Exercise directions:
The lines that make up this material should each be returned exactly.

Data to use:
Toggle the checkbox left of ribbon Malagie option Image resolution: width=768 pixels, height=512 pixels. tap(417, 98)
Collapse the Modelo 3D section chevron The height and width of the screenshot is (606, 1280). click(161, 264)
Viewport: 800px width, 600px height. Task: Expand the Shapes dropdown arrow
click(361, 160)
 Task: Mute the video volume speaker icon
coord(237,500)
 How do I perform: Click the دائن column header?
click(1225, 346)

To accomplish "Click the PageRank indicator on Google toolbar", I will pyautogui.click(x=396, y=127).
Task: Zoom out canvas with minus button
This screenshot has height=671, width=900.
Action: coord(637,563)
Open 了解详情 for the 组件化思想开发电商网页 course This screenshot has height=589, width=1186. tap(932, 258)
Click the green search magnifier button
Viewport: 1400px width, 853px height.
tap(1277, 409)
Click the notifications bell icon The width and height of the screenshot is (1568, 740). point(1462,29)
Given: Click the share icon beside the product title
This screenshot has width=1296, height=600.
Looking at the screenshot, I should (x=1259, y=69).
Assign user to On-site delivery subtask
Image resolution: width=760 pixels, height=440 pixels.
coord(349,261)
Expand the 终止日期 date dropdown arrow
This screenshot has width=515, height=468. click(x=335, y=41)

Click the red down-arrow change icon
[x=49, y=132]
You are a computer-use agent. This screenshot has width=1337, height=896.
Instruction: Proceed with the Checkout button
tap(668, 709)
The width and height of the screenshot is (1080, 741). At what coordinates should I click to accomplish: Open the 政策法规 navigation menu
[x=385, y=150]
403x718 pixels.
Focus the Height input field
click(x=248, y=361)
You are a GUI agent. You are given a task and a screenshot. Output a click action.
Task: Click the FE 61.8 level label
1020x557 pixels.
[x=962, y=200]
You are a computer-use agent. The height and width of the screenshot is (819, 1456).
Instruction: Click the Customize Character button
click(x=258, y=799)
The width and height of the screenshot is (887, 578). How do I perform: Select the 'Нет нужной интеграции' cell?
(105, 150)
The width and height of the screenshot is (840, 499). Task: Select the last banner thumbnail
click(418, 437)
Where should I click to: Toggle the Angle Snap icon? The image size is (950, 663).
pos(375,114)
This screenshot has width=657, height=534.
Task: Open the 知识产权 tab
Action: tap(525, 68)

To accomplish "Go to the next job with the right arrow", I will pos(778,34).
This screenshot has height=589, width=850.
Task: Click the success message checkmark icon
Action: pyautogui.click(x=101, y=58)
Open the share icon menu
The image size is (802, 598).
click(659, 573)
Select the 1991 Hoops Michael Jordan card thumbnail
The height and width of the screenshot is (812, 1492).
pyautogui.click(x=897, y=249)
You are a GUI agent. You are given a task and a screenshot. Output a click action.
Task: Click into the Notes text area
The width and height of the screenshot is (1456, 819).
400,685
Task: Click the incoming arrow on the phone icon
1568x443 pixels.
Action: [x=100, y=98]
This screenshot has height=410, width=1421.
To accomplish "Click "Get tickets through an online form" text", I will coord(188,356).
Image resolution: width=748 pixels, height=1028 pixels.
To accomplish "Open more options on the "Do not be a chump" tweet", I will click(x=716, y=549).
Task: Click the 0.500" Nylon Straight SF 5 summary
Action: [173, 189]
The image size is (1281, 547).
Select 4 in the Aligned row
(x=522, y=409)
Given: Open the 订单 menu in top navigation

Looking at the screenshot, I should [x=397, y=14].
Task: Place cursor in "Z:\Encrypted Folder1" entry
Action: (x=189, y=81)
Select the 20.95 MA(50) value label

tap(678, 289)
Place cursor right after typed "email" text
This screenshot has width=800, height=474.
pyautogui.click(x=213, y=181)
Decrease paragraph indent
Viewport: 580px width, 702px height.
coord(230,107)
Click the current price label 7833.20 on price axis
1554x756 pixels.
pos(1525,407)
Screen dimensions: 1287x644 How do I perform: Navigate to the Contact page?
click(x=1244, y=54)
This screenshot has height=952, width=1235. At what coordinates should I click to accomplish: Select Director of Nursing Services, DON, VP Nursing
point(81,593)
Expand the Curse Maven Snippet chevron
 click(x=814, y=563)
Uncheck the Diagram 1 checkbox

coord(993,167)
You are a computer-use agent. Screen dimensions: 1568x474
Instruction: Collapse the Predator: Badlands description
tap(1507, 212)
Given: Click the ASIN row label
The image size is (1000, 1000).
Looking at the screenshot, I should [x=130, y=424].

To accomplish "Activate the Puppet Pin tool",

Solution for this problem:
Toggle the checkbox left of ribbon Malagie option Image resolution: width=768 pixels, height=512 pixels. tap(417, 98)
Collapse the Modelo 3D section chevron The height and width of the screenshot is (606, 1280). click(161, 264)
Viewport: 800px width, 600px height. Task: Expand the Shapes dropdown arrow
click(361, 160)
 Task: Mute the video volume speaker icon
coord(237,500)
 How do I perform: Click the دائن column header?
click(1225, 346)

To accomplish "Click the PageRank indicator on Google toolbar", I will pyautogui.click(x=396, y=127).
Task: Zoom out canvas with minus button
This screenshot has height=671, width=900.
Action: coord(637,563)
Open 了解详情 for the 组件化思想开发电商网页 course This screenshot has height=589, width=1186. tap(932, 258)
Click the green search magnifier button
Viewport: 1400px width, 853px height.
tap(1277, 409)
Click the notifications bell icon The width and height of the screenshot is (1568, 740). point(1462,29)
Given: Click the share icon beside the product title
This screenshot has width=1296, height=600.
Looking at the screenshot, I should (x=1259, y=69).
Assign user to On-site delivery subtask
Image resolution: width=760 pixels, height=440 pixels.
coord(349,261)
Expand the 终止日期 date dropdown arrow
This screenshot has width=515, height=468. click(x=335, y=41)

Click the red down-arrow change icon
[x=49, y=132]
You are a computer-use agent. This screenshot has width=1337, height=896.
Instruction: Proceed with the Checkout button
tap(668, 709)
The width and height of the screenshot is (1080, 741). At what coordinates should I click to accomplish: Open the 政策法规 navigation menu
[x=385, y=150]
403x718 pixels.
Focus the Height input field
click(x=248, y=361)
You are a GUI agent. You are given a task and a screenshot. Output a click action.
Task: Click the FE 61.8 level label
1020x557 pixels.
[x=962, y=200]
You are a computer-use agent. The height and width of the screenshot is (819, 1456).
Instruction: Click the Customize Character button
click(x=258, y=799)
The width and height of the screenshot is (887, 578). How do I perform: Select the 'Нет нужной интеграции' cell?
(105, 150)
The width and height of the screenshot is (840, 499). Task: Select the last banner thumbnail
click(418, 437)
Where should I click to: Toggle the Angle Snap icon? The image size is (950, 663).
pos(375,114)
This screenshot has width=657, height=534.
Task: Open the 知识产权 tab
Action: tap(525, 68)

To accomplish "Go to the next job with the right arrow", I will pos(778,34).
This screenshot has height=589, width=850.
Task: Click the success message checkmark icon
Action: pyautogui.click(x=101, y=58)
Open the share icon menu
The image size is (802, 598).
click(659, 573)
Select the 1991 Hoops Michael Jordan card thumbnail
The height and width of the screenshot is (812, 1492).
pyautogui.click(x=897, y=249)
You are a GUI agent. You are given a task and a screenshot. Output a click action.
Task: Click into the Notes text area
The width and height of the screenshot is (1456, 819).
400,685
Task: Click the incoming arrow on the phone icon
1568x443 pixels.
Action: [x=100, y=98]
This screenshot has height=410, width=1421.
To accomplish "Click "Get tickets through an online form" text", I will coord(188,356).
Image resolution: width=748 pixels, height=1028 pixels.
To accomplish "Open more options on the "Do not be a chump" tweet", I will click(x=716, y=549).
Task: Click the 0.500" Nylon Straight SF 5 summary
Action: [173, 189]
The image size is (1281, 547).
Select 4 in the Aligned row
(x=522, y=409)
Given: Open the 订单 menu in top navigation

Looking at the screenshot, I should [x=397, y=14].
Task: Place cursor in "Z:\Encrypted Folder1" entry
Action: (x=189, y=81)
Select the 20.95 MA(50) value label

tap(678, 289)
Place cursor right after typed "email" text
This screenshot has width=800, height=474.
pyautogui.click(x=213, y=181)
Decrease paragraph indent
Viewport: 580px width, 702px height.
coord(230,107)
Click the current price label 7833.20 on price axis
1554x756 pixels.
pos(1525,407)
Screen dimensions: 1287x644 How do I perform: Navigate to the Contact page?
click(x=1244, y=54)
This screenshot has height=952, width=1235. At what coordinates should I click to accomplish: Select Director of Nursing Services, DON, VP Nursing
point(81,593)
Expand the Curse Maven Snippet chevron
 click(x=814, y=563)
Uncheck the Diagram 1 checkbox

coord(993,167)
You are a computer-use agent. Screen dimensions: 1568x474
Instruction: Collapse the Predator: Badlands description
tap(1507, 212)
Given: Click the ASIN row label
The image size is (1000, 1000).
Looking at the screenshot, I should [x=130, y=424].

To accomplish "Activate the Puppet Pin tool",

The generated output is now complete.